第2次世界大戦後の日本のロータリー、世界のロータリー

1949年4月 東京ロータリークラブ認証状伝達式、ジョージ・ミーンズより小林雅一会長へ認証状 
1955年2月23日 東京・東京北・東京南ロータリークラブの共同主催で開催されたロータリー50周年記念祝賀会で講演する小林雅一氏

終戦後の援助を検討

第2次世界大戦中、各国のロータリーは次々と国際ロータリーを脱退していきました。しかし、それらの国でロータリーの灯が消えたかといえば、決してそのようなことはありませんでした。各国のロータリアンたちは、脱退後もロータリーの精神をもち続けていたのです。
今ほど通信事情がよい時代ではありませんでした。また、戦争が互いの連絡を不自由にしていたに違いありません。でも、脱退せざるを得なかった国々のロータリアンたちが、名称や形を変えながらも例会をもち続け、ロータリーの精神を忘れていないことは、創始者ポール・ハリスの耳にも入っていたことでしょう。
そして、友人同士が敵味方に分かれて戦わなければならない戦争を愁い、以前のように多くの国々のロータリアンたちが帰ってくる日を、心待ちにしていたのだと思います。『奉仕の一世紀 国際ロータリー物語』には、

1940年代に入ると、ロータリー幹部の多くは終戦後にロータリーができる援助について検討し始めていた。ロータリーが国際奉仕を綱領に加えてから20年が経過した今、国際奉仕が切に求められていた。ロータリーは今や「アメリカの組織」とはみなされなくなっていた。明らかに世界に会員基盤を有し、多様な国々の代表が指導者の地位に就いていた。「ロータリーには戦車も、軍隊もなく、人々に終戦を強制する手段はない。しかし、戦争が終われば(そして戦争は必ず終わる)、その時こそロータリーは輝くことができる。」とイングランド、ウィンザーのウィリアム C. カーター1973-74年度RI会長が数年後に述べている。
銃声が止む頃にはポール・ハリスは高齢になっていた。彼は自分の構想が世界中に広がるのを見た。1945年の時点でロータリー・クラブ数は5,441、会員数は247,212人であった。親睦、寛容、倫理をたゆまず唱道してきたポールは、こういう基本的な人間の礼節が、戦争と、残酷な流血と、憎悪に満ちた宣伝工作によって、ずたずたに引き裂かれるのを見て嘆いた。しかし、78歳の生涯の終わりに近づいた1947年に、ポールは喜びも味わったに違いない。ロータリーは生き残ったばかりでなく、成長したのだ。その存在を揺るがす3つの難関は、ロータリアンに自分たちが誰であり、何を支持しているのかを吟味させるきっかけとなった。ロータリー組織は、そのための苦難や戦いに甘んじ、命すら捨てる価値のあるものか? ポールは――そして他の多くの勇敢なロータリアンも――「その通りである」と揺がぬ確信を持ってこの世を去っていった。

と書かれています。

ジョージ・ミーンズが来日
1945年に第2次世界大戦が終わった後の、各国の復帰については、『ロータリー日本五十年史』に見ることができます。

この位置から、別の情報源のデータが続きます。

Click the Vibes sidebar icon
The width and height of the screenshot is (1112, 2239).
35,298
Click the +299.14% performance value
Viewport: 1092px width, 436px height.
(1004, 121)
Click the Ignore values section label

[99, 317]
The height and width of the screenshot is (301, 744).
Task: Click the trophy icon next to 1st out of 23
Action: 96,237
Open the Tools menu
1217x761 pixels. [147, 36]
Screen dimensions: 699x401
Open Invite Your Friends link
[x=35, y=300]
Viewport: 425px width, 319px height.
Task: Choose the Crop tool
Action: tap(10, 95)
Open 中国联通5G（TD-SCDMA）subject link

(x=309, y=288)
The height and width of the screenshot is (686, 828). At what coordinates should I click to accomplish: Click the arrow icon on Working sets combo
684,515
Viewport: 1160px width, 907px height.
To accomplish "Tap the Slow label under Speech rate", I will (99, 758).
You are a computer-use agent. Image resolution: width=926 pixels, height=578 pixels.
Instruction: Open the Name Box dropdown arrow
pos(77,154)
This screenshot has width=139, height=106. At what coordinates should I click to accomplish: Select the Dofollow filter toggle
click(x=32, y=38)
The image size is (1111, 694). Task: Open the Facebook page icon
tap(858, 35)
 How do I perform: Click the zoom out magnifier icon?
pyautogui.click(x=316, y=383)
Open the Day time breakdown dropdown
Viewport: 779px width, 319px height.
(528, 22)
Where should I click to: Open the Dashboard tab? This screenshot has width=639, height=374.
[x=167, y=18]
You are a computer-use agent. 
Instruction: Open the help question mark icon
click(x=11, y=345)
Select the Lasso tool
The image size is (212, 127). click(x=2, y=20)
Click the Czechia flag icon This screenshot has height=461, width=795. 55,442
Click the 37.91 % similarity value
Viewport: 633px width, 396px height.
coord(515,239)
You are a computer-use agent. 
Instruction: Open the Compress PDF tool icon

1945年3月グアムのロータリークラブが国際ロータリーへ復帰したのが被占領地で復活した最初で、同じ年にフランス、ベルギー、オランダ、ノルウェー、フィリピンにある66クラブが復活し、1946年にはシンガポール、上海、香港、ラングーン、アテネ、およびチェコスロバキアの6クラブが復活した。
枢軸国から最初に帰ってきたのはイタリアのクラブで、ルクセンブルク、マラヤ連邦、ギリシャ、ビルマ、シャム、蘭領インドおよびトリエステなどの被占領国からも続々とクラブが復帰してきた。

日本の状況について同書では、

日本においても戦争が終わると直ぐ国際ロータリーへ復帰の希望がわき起こり、東京、大阪、京都、神戸などの各曜会はボツボツ連絡をとり始め、名簿の交換、出席率の知らせ合いなどをやり始めた。
大阪66.33%、京都62.55%、札幌62.16%、小樽64.8%、旭川61.5%、東京58.6%、盛岡54.67%、名古屋42.7%、神戸36%、門司22.25%という記録が残っている。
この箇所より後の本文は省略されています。